INSTRUCTIONS FOR THE TASK:
State how many lines below hold the word "agent". Give that number and no other text.

┏━━

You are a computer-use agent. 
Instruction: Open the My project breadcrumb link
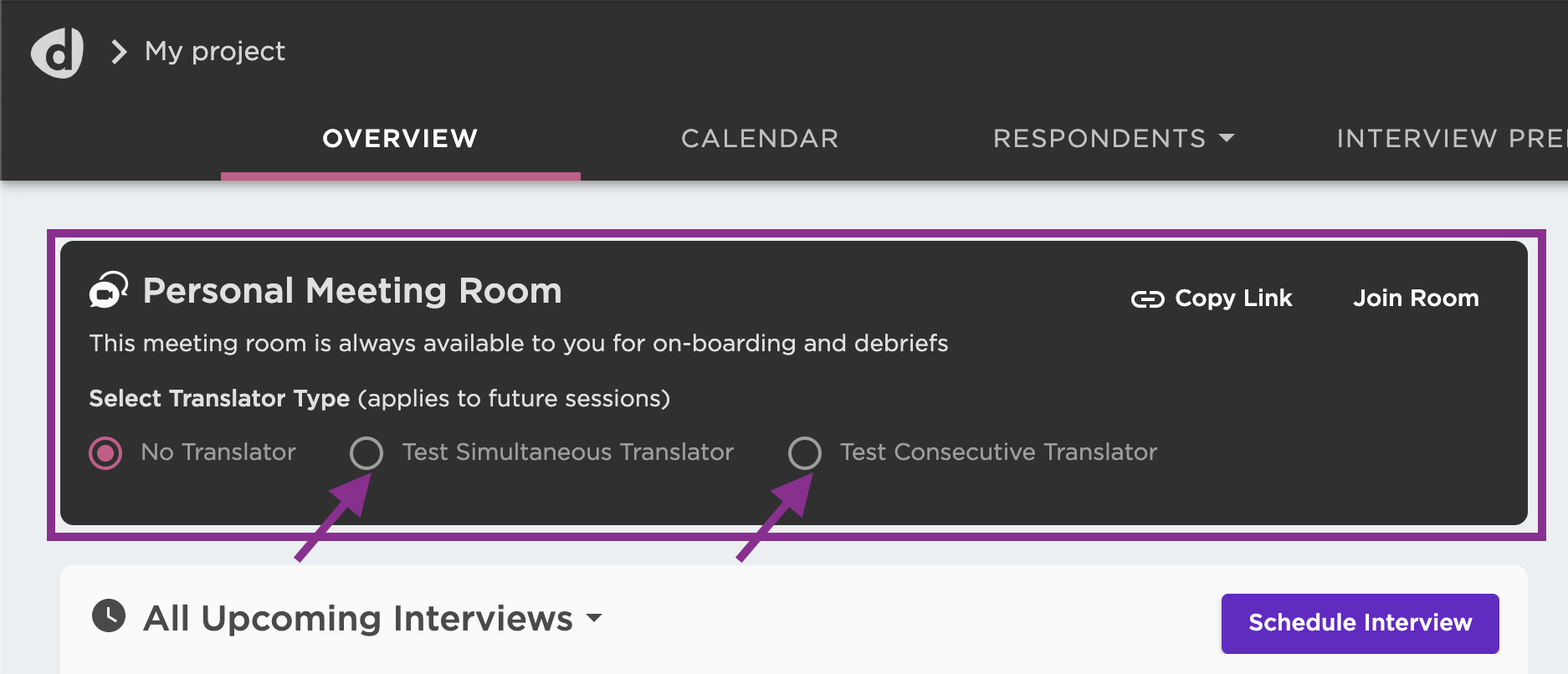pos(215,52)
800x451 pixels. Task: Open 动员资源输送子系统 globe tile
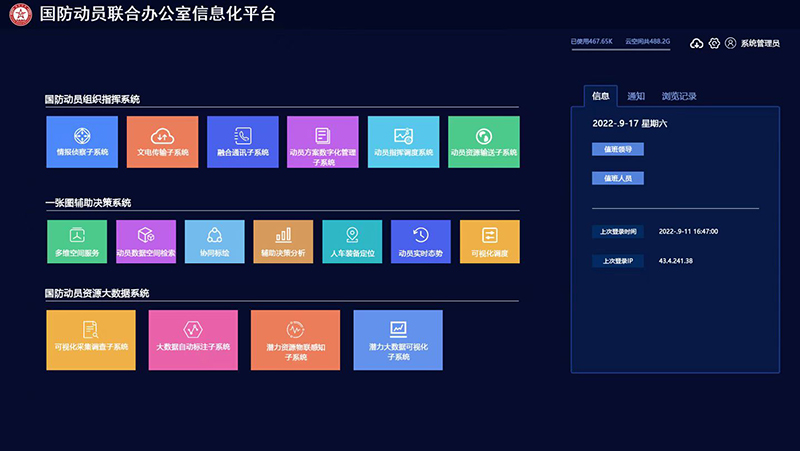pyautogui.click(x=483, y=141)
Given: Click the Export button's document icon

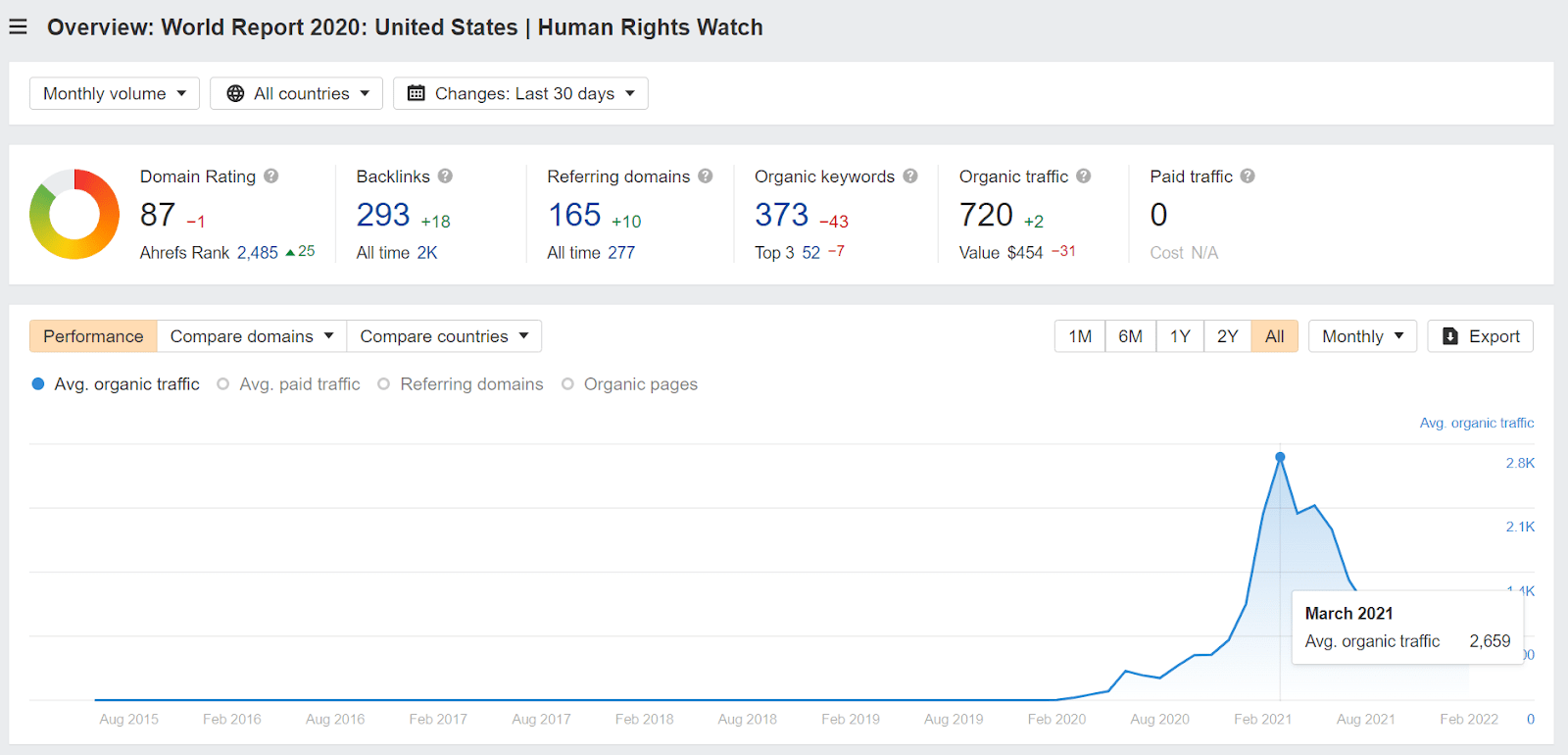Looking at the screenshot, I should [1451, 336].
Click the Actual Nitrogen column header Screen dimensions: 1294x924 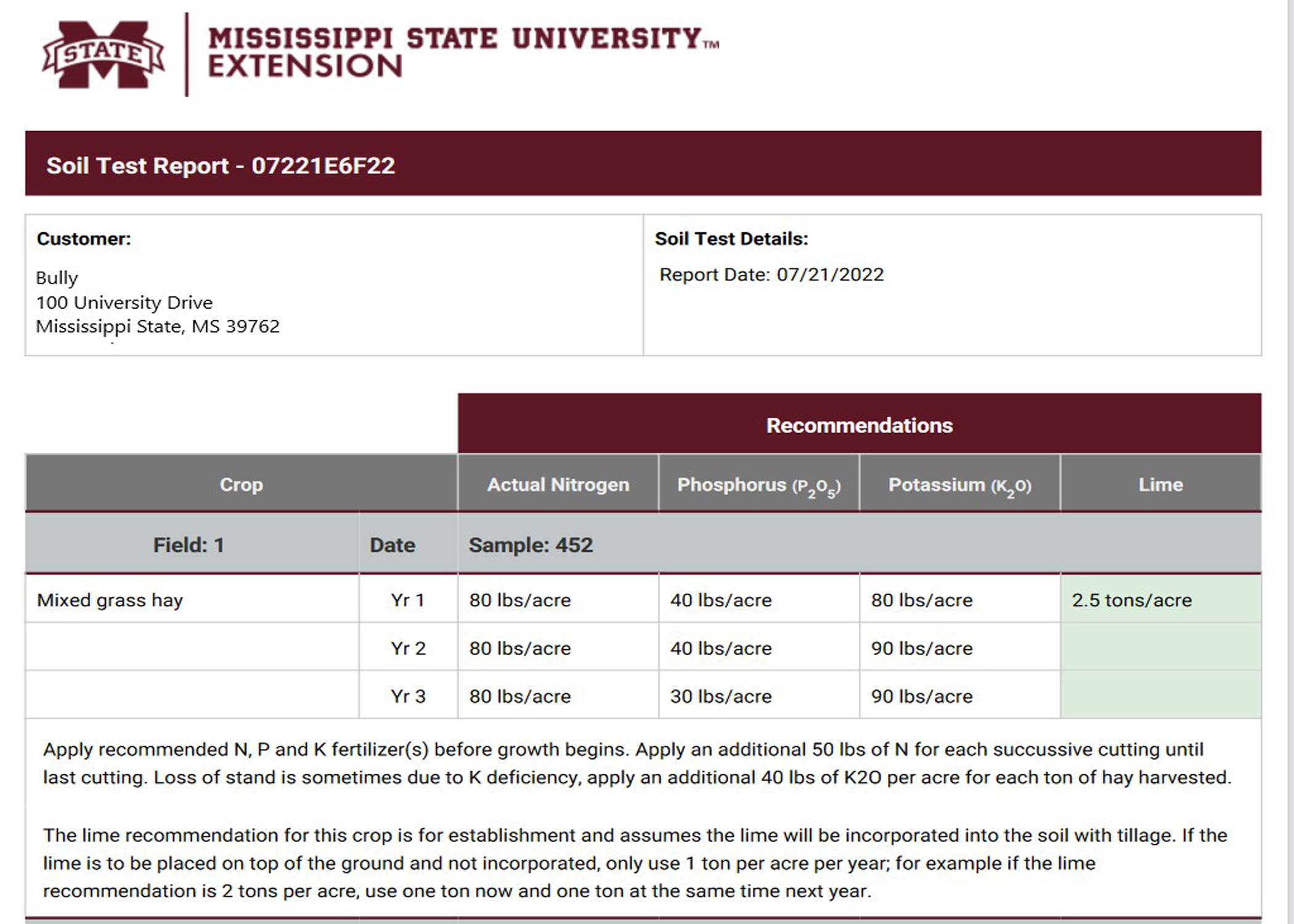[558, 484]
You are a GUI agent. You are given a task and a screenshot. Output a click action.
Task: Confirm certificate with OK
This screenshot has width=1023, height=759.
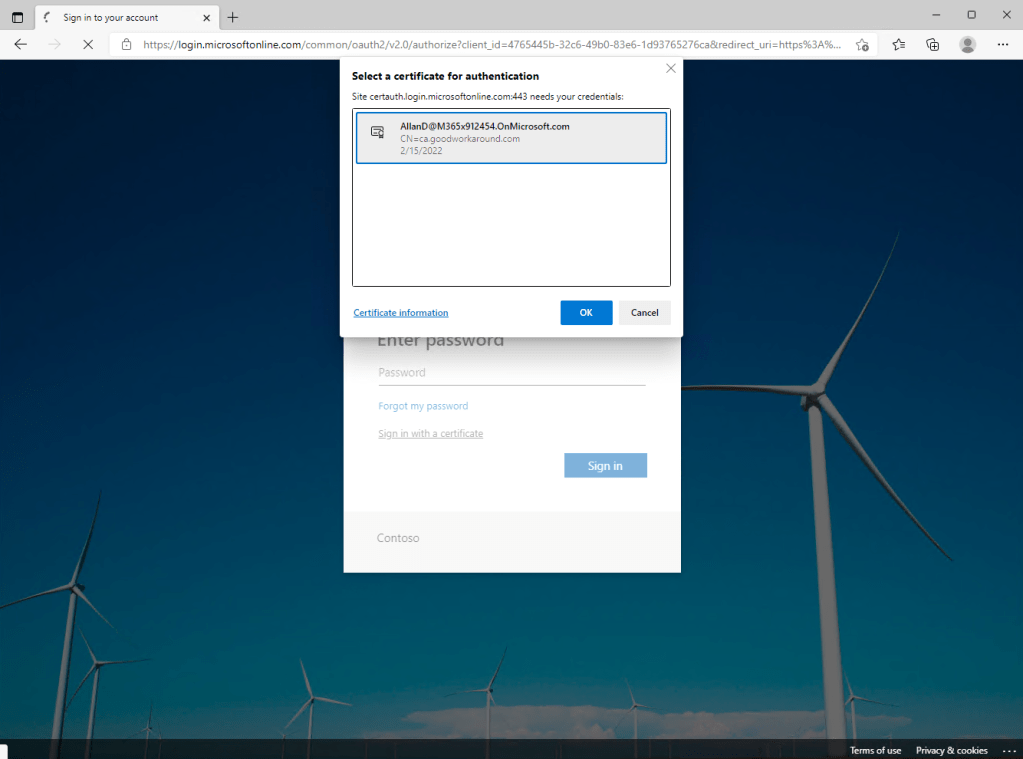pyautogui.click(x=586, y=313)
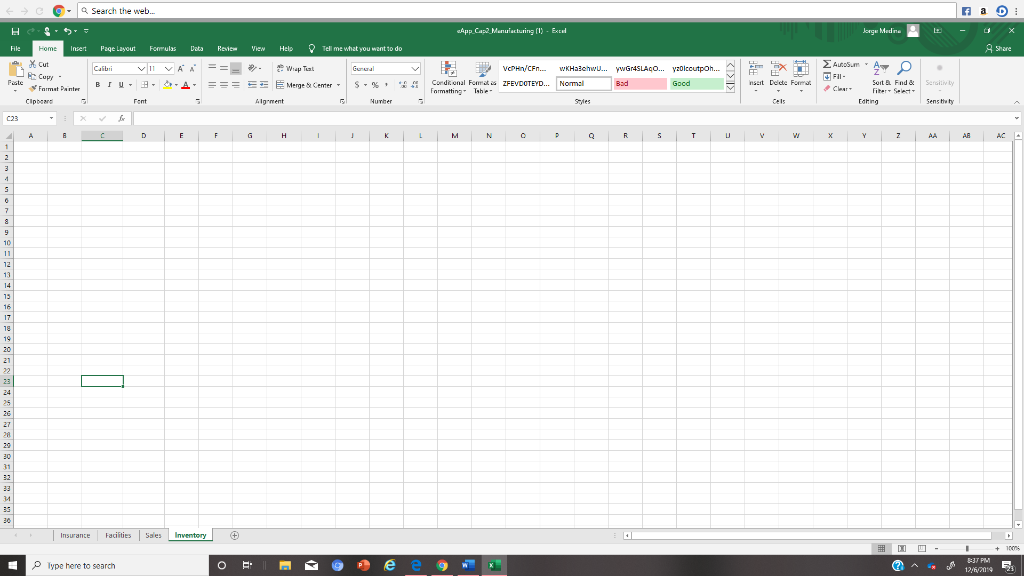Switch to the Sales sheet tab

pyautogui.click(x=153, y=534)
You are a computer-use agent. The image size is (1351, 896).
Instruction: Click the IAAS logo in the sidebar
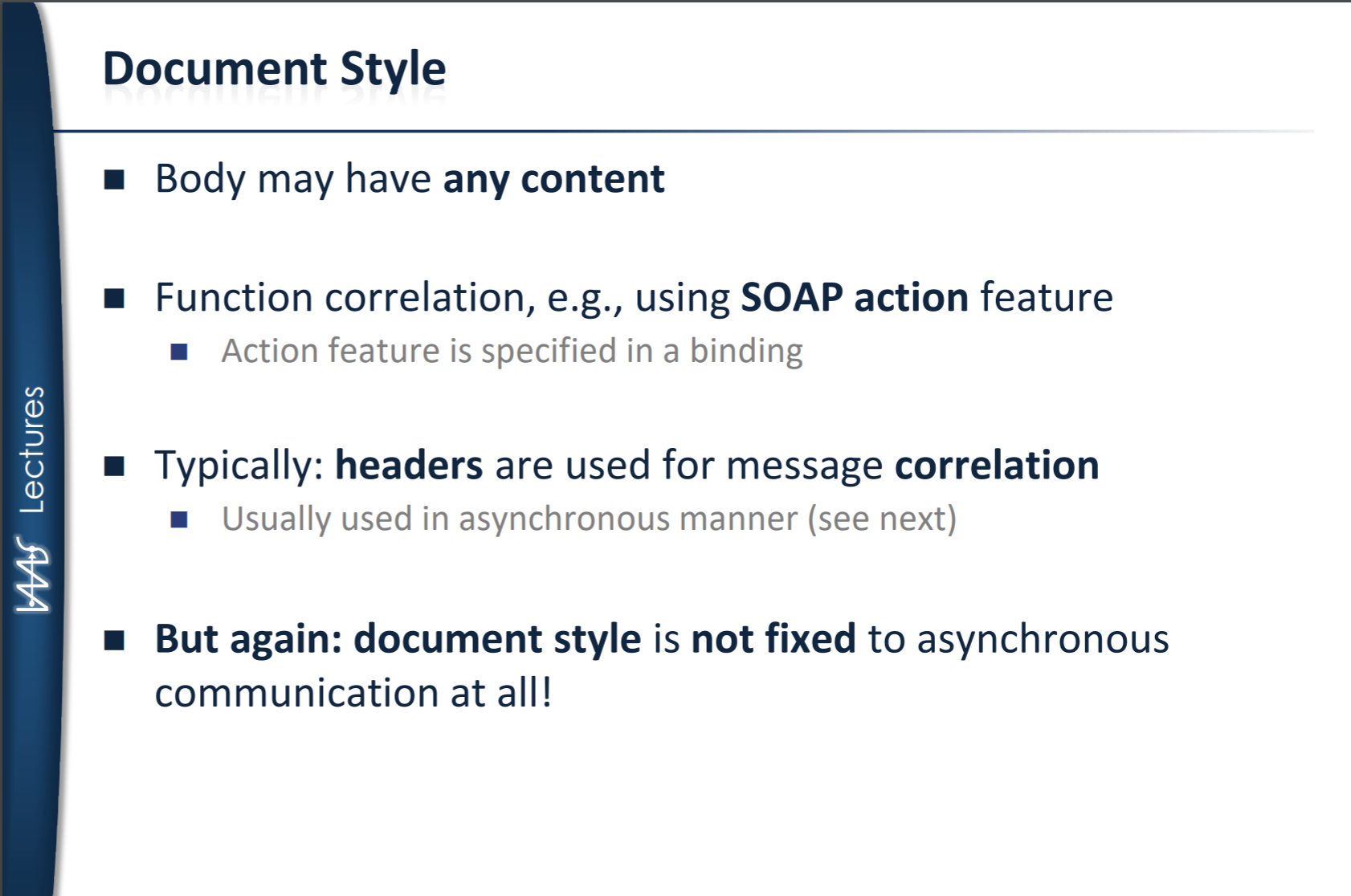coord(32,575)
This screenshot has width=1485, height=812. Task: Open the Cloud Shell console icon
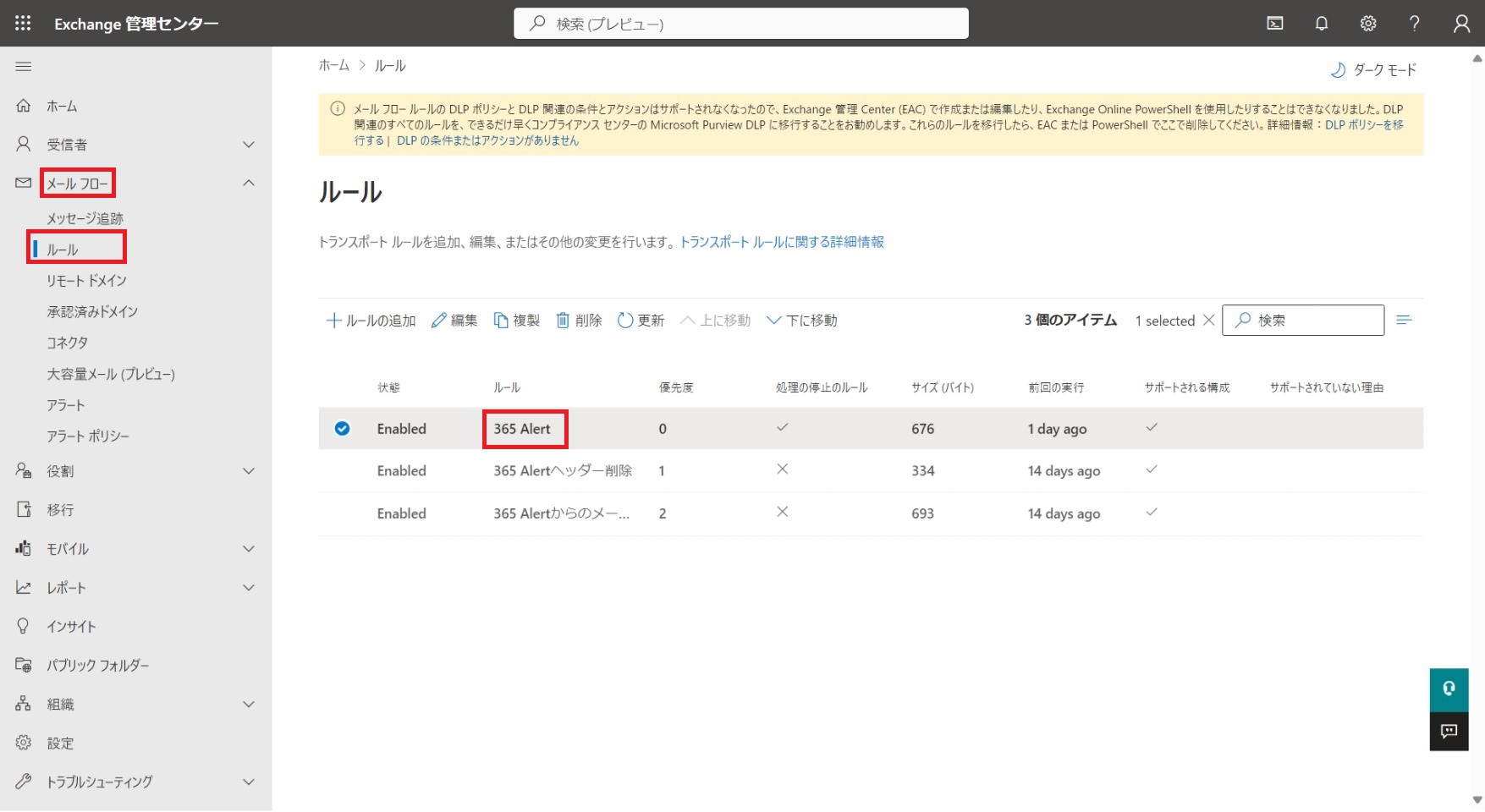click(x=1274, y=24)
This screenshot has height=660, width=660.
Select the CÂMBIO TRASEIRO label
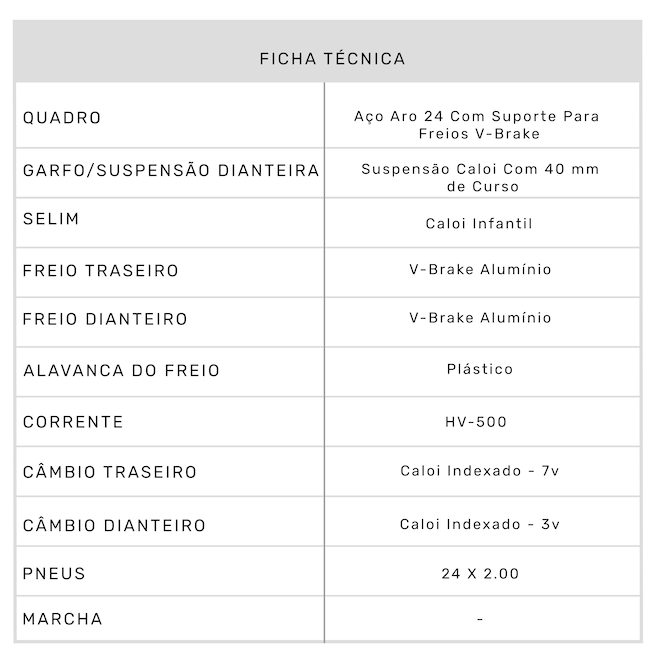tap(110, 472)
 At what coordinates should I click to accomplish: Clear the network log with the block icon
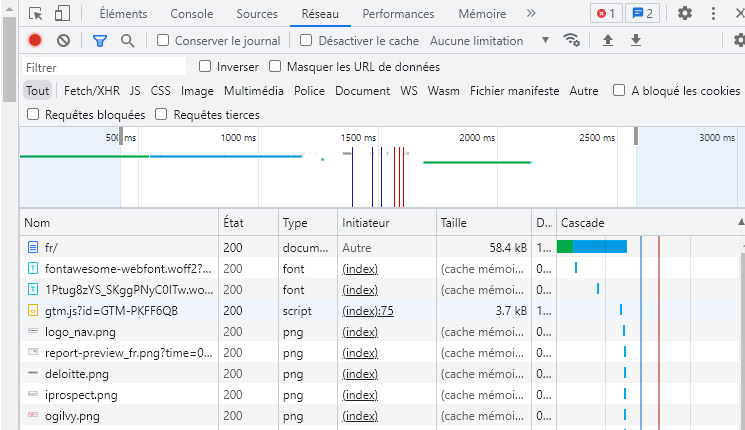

┗━━

EXERCISE SOLUTION:
3